Exercise details.
Please restate verbatim the lines that open the listing below, ending with the line in which "Given: Get a New Word" occurs.

================

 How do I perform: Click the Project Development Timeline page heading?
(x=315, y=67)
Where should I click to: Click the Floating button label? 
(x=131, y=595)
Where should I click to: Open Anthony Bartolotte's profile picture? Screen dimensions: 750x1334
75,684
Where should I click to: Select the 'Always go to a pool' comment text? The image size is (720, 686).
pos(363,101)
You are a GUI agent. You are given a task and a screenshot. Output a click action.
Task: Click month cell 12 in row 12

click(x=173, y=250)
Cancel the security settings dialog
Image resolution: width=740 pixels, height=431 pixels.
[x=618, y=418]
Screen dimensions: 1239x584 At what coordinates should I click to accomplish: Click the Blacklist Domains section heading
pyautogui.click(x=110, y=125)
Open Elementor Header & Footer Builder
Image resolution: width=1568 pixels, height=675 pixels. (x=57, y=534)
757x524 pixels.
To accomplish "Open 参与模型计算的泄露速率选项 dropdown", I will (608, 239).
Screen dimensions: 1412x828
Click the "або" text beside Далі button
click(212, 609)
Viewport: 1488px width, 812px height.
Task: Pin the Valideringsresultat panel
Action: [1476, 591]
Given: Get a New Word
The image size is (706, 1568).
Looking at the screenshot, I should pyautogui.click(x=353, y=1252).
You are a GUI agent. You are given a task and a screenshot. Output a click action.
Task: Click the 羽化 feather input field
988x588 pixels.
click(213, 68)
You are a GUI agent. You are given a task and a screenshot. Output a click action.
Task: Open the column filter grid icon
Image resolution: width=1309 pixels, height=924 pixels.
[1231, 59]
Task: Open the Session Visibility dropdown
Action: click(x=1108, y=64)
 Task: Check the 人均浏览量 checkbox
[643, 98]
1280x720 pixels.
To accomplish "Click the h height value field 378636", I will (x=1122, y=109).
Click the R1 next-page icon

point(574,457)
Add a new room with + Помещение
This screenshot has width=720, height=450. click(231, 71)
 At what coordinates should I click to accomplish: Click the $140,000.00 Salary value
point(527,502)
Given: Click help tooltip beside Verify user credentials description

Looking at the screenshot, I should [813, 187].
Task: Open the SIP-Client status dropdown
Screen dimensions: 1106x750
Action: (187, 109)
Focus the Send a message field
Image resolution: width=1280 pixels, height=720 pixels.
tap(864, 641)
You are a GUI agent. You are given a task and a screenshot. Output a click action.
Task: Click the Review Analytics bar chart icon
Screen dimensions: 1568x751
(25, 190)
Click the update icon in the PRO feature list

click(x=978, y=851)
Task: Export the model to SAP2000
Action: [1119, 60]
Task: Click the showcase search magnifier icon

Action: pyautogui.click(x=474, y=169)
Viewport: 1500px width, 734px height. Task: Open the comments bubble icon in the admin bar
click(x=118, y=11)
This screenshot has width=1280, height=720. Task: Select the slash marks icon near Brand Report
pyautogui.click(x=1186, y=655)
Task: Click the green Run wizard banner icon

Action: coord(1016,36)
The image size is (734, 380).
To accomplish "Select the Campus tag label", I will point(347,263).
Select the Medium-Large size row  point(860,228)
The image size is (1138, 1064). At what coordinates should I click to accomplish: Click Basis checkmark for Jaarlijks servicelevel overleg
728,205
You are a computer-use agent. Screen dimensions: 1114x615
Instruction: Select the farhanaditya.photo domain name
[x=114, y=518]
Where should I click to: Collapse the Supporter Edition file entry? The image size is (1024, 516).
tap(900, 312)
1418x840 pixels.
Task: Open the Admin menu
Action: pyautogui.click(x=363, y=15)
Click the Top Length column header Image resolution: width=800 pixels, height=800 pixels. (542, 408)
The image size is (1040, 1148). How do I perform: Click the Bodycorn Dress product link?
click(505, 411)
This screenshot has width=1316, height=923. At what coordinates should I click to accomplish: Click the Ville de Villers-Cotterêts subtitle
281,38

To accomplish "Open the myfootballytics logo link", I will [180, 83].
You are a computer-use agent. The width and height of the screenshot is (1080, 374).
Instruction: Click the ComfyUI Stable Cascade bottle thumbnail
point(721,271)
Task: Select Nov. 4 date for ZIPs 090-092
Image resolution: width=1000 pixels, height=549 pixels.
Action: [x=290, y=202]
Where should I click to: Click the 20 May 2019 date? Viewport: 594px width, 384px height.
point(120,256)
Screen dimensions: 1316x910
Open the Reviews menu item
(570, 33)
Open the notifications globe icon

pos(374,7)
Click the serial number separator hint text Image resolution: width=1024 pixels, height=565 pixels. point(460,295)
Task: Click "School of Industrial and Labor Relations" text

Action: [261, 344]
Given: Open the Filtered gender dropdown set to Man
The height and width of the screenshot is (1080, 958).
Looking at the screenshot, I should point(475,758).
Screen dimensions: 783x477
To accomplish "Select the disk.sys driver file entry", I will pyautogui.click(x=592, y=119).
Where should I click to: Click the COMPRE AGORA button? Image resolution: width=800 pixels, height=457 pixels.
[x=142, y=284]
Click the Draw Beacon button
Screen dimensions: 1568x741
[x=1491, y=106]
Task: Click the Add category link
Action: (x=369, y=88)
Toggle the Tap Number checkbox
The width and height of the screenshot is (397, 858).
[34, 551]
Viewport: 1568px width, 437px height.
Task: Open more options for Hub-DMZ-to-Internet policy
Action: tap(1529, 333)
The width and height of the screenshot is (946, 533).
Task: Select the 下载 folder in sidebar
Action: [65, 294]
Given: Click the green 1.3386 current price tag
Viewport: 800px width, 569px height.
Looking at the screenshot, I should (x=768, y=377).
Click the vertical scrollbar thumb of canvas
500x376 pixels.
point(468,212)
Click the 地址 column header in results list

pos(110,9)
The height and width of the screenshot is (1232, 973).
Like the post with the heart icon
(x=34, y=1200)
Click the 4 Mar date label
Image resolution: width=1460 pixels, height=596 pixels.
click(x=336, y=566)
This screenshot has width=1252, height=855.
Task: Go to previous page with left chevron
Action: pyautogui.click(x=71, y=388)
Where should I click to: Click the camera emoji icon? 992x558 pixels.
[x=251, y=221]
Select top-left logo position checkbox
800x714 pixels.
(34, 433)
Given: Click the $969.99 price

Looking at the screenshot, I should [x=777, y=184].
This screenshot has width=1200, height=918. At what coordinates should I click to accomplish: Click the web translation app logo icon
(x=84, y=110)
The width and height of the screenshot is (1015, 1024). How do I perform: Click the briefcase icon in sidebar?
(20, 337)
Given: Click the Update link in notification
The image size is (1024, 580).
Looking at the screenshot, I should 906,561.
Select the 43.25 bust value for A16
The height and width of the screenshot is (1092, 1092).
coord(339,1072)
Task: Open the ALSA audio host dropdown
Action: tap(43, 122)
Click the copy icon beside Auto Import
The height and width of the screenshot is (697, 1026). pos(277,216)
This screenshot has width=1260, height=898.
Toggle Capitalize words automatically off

================

Your solution.
 How do I perform: Click the Project Development Timeline page heading?
(x=315, y=67)
Where should I click to: Click the Floating button label? 
(x=131, y=595)
Where should I click to: Open Anthony Bartolotte's profile picture? Screen dimensions: 750x1334
75,684
Where should I click to: Select the 'Always go to a pool' comment text? The image size is (720, 686).
pos(363,101)
You are a GUI agent. You are given a task and a screenshot. Output a click action.
Task: Click month cell 12 in row 12

click(x=173, y=250)
Cancel the security settings dialog
Image resolution: width=740 pixels, height=431 pixels.
[x=618, y=418]
Screen dimensions: 1239x584 At what coordinates should I click to accomplish: Click the Blacklist Domains section heading
pyautogui.click(x=110, y=125)
Open Elementor Header & Footer Builder
Image resolution: width=1568 pixels, height=675 pixels. (x=57, y=534)
757x524 pixels.
To accomplish "Open 参与模型计算的泄露速率选项 dropdown", I will (608, 239).
Screen dimensions: 1412x828
Click the "або" text beside Далі button
click(212, 609)
Viewport: 1488px width, 812px height.
Task: Pin the Valideringsresultat panel
Action: [1476, 591]
Given: Get a New Word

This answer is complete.